#### Task item
Only a number is expected: how many lines in these records mention the word "size"?
Task material section start
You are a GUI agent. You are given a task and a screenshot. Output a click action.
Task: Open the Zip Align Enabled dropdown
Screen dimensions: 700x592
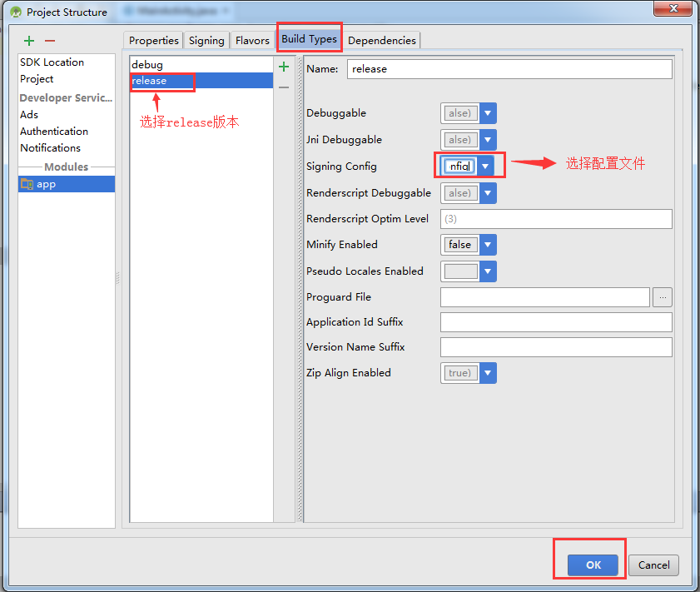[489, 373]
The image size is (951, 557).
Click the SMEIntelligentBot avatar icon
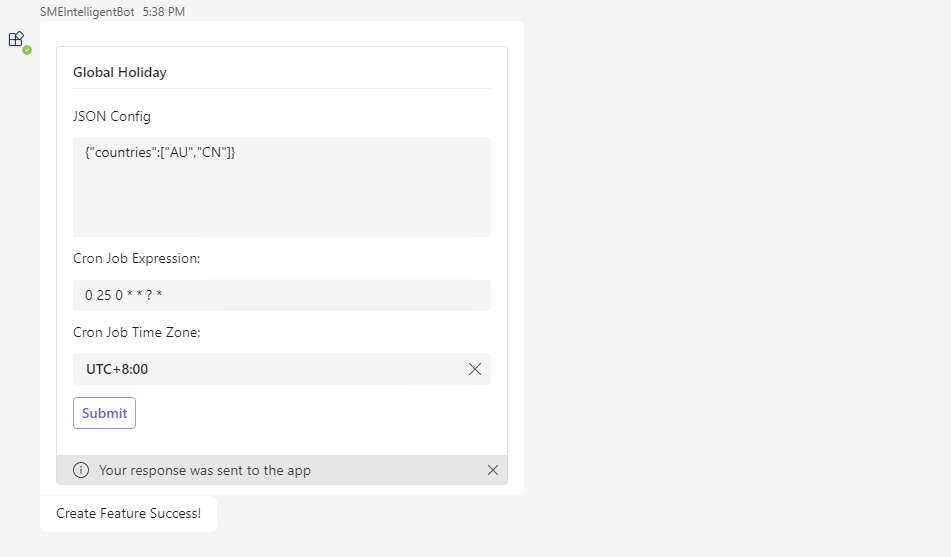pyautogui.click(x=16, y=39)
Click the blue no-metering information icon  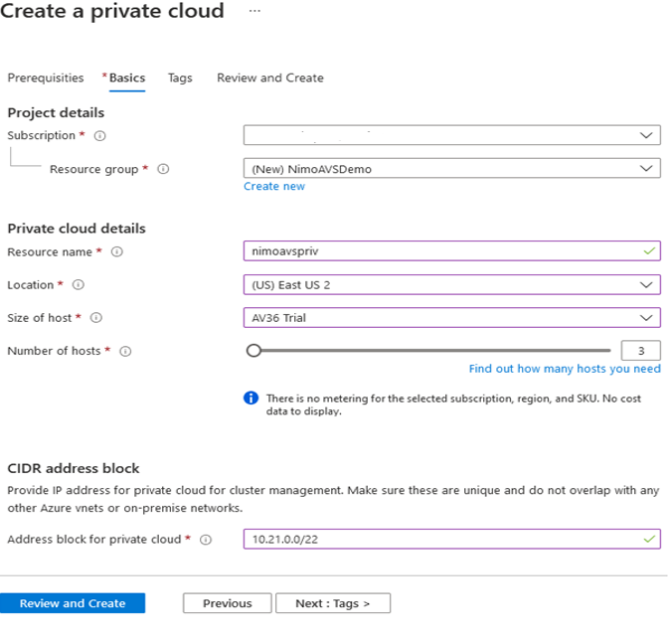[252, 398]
Task material section end
Task material section start
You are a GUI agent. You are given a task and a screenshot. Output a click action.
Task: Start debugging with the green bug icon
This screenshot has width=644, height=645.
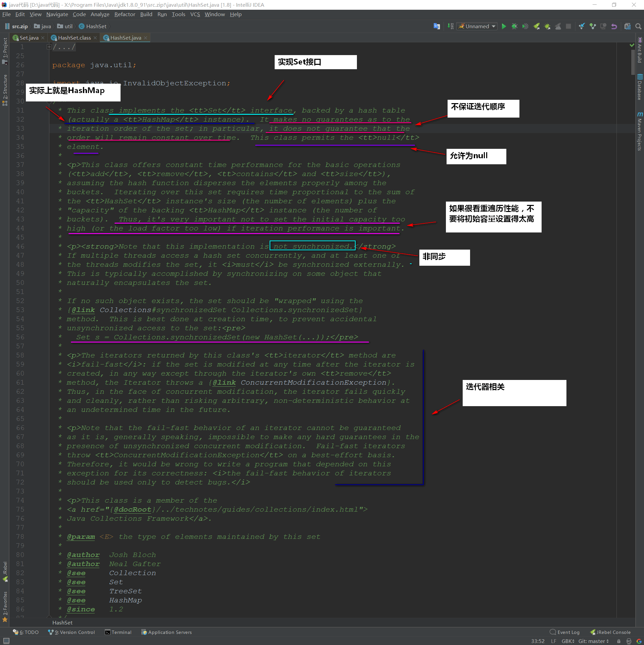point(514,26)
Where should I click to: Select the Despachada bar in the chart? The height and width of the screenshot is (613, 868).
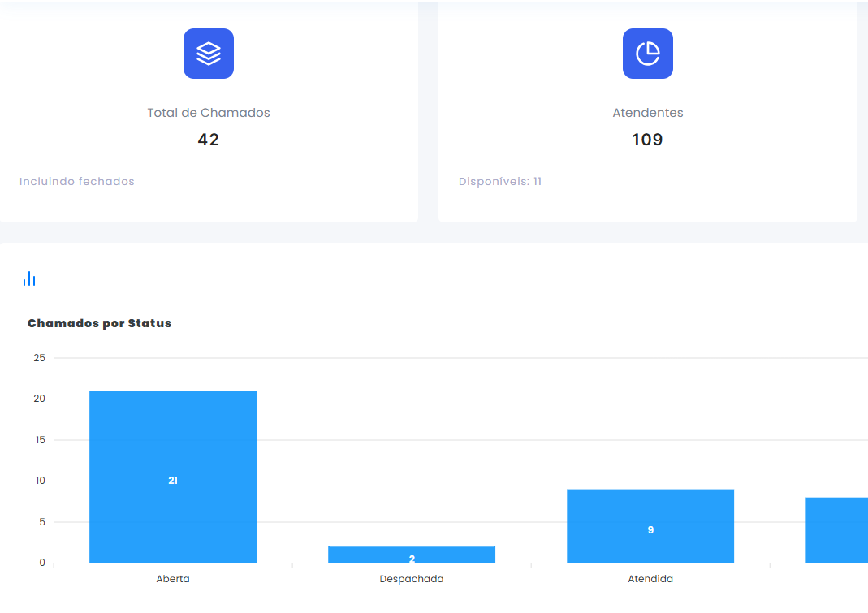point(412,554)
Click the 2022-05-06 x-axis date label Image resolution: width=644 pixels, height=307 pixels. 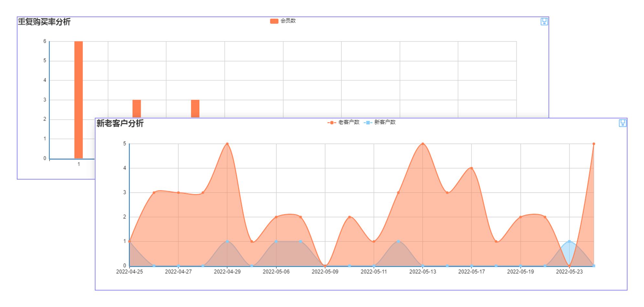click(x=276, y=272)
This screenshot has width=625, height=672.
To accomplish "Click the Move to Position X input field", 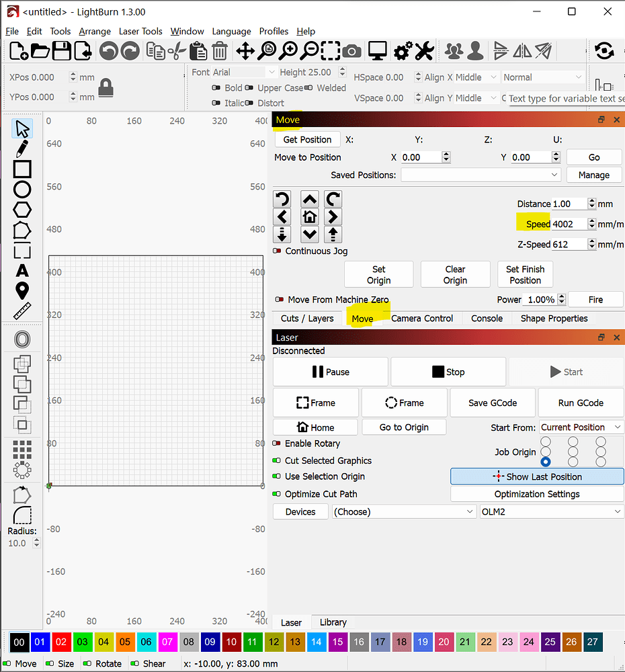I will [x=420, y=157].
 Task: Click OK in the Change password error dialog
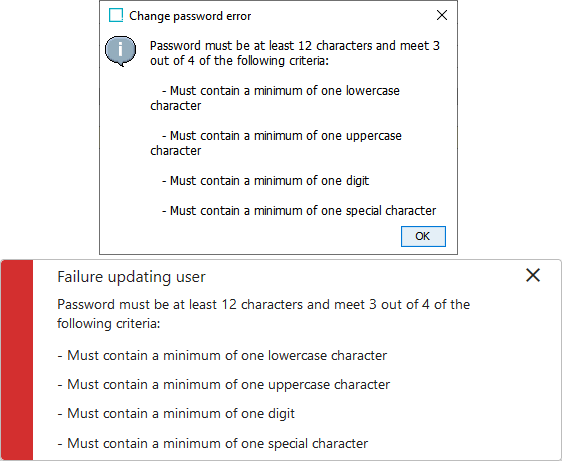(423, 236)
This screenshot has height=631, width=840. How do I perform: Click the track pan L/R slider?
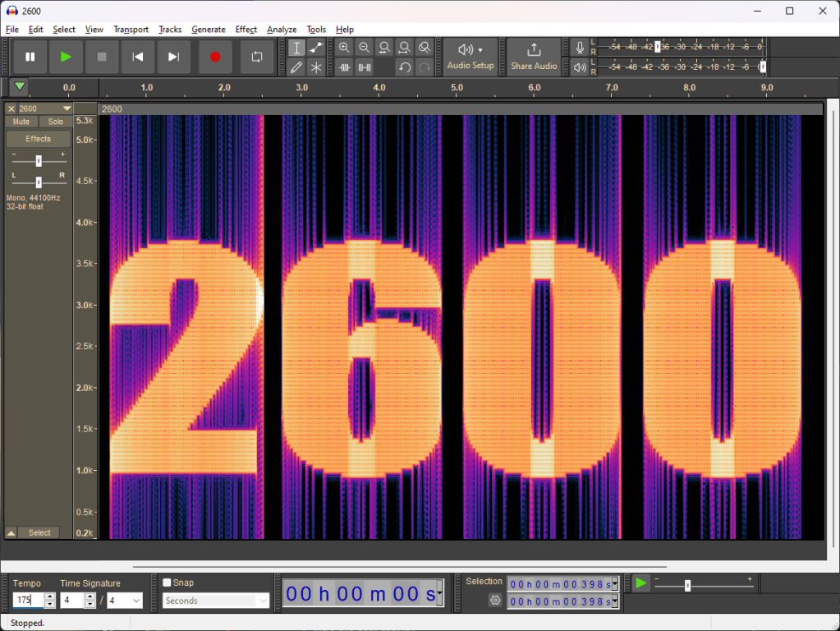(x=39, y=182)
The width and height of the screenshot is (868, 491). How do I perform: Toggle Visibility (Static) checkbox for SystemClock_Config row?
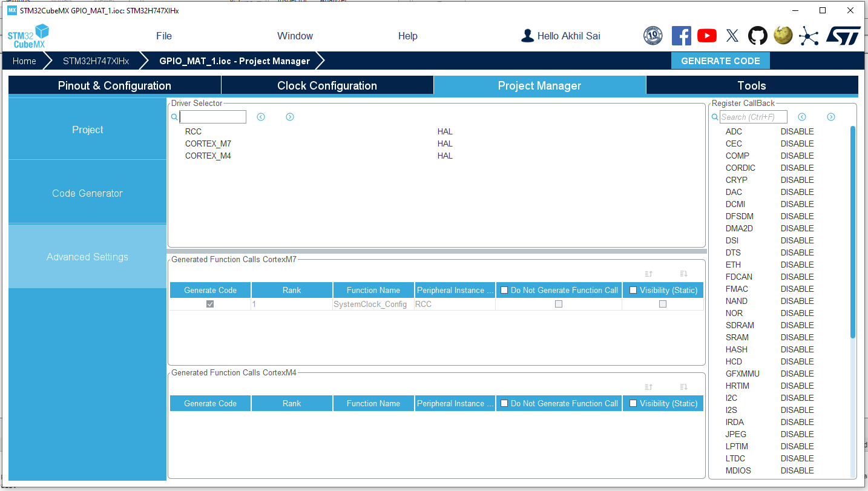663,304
Task material section end
Task material section start
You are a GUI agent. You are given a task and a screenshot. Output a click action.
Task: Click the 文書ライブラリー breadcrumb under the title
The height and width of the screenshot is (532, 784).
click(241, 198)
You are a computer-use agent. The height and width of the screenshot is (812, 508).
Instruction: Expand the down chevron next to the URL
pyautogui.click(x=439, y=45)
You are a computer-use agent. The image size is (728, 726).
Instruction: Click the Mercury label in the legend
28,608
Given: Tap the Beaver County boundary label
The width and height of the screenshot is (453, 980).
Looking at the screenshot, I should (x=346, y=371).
Task material section end
#### Solution for this problem
2